Provenance: The front pastedowns with the signature of Bvt. Col. E.J. Welles(??)
A rare complete collection of the original War Department General Orders of 1862-63, including the Preliminary Emancipation Proclamation (General Order No. 139, September 22, 1862) and the official Emancipation Proclamation issued as General Order No. 1 on 2 January 1863. According to Eberstadt, the Preliminary Emancipation Proclamation is the fourth printing overall and the first issued to the military, and the Emancipation Proclamation is the fifth edition overall.

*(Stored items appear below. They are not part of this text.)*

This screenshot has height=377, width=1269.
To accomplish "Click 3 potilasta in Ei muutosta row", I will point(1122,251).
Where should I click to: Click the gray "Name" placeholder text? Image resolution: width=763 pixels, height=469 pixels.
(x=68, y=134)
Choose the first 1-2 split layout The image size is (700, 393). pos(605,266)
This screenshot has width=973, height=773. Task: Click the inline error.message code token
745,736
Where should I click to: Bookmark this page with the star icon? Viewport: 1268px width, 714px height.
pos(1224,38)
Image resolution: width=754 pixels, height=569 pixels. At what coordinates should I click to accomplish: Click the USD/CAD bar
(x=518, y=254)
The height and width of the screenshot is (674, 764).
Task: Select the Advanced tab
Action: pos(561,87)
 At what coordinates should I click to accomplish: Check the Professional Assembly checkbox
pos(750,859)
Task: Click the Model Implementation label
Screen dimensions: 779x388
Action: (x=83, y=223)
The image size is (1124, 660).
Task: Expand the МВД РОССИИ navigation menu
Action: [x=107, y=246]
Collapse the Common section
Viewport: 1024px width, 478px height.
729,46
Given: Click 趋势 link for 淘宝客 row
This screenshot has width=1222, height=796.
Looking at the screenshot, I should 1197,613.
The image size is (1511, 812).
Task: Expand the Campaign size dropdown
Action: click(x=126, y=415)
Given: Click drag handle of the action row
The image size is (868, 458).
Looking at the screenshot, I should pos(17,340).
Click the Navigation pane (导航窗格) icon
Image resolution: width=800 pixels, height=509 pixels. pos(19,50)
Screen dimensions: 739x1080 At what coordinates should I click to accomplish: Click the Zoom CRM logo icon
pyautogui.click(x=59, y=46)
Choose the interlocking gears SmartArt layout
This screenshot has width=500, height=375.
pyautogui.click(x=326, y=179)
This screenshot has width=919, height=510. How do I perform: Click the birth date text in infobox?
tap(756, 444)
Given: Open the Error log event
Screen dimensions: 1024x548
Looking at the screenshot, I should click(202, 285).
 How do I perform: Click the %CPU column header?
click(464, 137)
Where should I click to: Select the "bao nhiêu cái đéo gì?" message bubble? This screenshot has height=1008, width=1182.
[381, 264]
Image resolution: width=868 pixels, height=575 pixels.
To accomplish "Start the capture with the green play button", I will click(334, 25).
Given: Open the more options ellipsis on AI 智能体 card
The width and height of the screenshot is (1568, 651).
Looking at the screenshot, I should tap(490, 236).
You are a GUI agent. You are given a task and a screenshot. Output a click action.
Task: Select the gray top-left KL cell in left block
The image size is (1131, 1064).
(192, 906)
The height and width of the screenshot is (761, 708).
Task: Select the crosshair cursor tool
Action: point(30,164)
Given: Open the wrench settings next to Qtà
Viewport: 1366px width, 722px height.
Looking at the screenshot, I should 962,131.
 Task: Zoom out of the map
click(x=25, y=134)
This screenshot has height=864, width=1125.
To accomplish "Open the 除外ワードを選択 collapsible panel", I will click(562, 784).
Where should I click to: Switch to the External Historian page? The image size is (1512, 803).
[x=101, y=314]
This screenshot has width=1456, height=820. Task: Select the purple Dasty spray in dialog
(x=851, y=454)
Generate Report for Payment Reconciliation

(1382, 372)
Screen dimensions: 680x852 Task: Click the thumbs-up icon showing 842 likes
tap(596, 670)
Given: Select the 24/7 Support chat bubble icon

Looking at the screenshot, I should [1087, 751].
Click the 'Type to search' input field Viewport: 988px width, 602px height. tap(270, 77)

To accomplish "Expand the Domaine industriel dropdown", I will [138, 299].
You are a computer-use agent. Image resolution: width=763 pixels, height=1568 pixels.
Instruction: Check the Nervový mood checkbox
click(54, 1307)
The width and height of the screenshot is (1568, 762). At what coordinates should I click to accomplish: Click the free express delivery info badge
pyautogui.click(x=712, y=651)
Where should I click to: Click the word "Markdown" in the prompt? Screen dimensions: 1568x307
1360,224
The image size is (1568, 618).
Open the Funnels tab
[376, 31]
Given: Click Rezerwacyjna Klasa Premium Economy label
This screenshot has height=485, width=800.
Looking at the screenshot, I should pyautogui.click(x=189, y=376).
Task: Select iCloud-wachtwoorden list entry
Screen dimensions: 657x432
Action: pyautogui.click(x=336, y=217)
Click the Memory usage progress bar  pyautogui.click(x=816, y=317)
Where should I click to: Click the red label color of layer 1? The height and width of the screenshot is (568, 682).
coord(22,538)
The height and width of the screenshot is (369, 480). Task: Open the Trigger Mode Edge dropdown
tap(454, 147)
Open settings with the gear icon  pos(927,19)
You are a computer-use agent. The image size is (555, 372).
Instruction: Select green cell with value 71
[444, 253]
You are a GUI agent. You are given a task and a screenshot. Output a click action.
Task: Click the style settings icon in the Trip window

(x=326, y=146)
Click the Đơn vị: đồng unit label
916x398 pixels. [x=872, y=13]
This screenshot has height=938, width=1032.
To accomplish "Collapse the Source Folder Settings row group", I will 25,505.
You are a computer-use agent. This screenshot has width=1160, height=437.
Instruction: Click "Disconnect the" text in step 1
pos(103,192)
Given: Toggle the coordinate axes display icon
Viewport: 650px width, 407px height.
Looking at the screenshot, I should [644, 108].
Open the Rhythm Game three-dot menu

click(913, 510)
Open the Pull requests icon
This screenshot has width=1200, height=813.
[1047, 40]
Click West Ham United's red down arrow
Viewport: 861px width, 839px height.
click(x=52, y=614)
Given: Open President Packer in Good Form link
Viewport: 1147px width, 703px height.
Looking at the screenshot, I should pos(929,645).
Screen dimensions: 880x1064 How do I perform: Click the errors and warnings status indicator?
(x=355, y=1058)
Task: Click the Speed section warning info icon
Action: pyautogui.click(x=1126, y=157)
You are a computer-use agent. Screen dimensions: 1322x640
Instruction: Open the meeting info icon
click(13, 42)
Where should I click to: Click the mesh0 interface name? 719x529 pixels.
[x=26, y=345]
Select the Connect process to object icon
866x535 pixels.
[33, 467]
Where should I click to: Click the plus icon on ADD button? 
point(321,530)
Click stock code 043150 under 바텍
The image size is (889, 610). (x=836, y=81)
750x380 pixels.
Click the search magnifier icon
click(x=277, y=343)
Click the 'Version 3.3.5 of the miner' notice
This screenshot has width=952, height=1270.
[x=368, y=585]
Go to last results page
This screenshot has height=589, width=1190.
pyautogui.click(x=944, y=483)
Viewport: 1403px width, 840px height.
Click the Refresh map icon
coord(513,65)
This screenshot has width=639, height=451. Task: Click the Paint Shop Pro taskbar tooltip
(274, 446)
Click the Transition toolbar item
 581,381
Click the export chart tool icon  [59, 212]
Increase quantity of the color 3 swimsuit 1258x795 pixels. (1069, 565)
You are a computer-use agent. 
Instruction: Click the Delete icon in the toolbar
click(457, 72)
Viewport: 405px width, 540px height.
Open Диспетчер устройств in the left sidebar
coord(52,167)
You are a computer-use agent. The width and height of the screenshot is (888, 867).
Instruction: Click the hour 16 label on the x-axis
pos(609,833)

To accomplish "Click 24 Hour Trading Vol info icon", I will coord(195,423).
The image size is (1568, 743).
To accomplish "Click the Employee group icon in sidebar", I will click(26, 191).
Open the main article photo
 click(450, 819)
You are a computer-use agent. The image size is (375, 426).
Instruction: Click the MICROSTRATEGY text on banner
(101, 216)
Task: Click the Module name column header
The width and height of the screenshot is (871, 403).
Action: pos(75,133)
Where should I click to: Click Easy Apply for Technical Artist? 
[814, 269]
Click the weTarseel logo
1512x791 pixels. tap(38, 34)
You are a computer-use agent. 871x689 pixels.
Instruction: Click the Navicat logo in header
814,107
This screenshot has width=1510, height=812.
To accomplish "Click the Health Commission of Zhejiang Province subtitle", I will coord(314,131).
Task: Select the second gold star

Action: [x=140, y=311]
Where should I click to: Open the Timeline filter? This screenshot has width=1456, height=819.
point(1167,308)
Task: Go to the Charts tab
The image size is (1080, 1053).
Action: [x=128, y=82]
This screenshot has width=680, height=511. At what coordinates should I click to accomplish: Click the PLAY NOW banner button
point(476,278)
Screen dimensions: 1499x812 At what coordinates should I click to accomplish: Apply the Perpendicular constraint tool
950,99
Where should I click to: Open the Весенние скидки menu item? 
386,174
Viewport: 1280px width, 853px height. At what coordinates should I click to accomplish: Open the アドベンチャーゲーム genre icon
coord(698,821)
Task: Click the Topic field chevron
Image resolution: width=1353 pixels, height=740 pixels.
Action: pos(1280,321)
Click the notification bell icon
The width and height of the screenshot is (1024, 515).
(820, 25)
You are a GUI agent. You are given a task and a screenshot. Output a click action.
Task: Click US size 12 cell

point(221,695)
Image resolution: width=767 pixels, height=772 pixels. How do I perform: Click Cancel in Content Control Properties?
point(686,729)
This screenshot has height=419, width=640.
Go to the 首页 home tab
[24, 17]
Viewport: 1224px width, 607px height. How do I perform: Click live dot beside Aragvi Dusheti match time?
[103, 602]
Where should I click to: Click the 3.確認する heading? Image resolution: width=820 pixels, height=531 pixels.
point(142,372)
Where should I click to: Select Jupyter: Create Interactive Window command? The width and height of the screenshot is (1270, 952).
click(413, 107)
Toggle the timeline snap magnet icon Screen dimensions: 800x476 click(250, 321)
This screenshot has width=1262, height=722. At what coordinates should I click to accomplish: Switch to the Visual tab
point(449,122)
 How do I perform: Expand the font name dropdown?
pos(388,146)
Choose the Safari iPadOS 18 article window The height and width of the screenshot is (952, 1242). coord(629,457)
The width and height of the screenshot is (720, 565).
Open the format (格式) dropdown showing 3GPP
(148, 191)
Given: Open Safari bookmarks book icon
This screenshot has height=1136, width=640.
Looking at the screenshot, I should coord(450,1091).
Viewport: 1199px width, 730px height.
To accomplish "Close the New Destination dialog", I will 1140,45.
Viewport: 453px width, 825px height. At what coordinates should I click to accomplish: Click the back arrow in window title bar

President Lincoln waited until the Union had repelled the Confederates at Antietam to issue the preliminary proclamation, which took effect on the first day of 1863. The Proclamation is noted for its direct and decisive language:
"By the President of the United States of America ... That on the first day of January, in the year of our Lord one thousand eight hundred and sixty-three, all persons held as slaves within any State or designated part of a State, the people whereof shall then be in rebellion against the United States, shall be then, thenceforward, and forever free; and the Executive Government of the United States, including the military and naval authority thereof, will recognize and maintain the freedom of such persons, and will do no act or acts to repress such persons, or any of them, in any efforts they may make for their actual freedom."
This order would have been seen as a critical moment in the war by the generals and captains who received the order. Beyond the Emancipation Proclamation, the orders, regulations, and court-martial records in these volumes provide a fascinating look at the texture of life as a soldier or officer in the Civil War.
Eberstadt 12; Grolier Club, One Hundred Influential American Books, 71; Streeter 1751.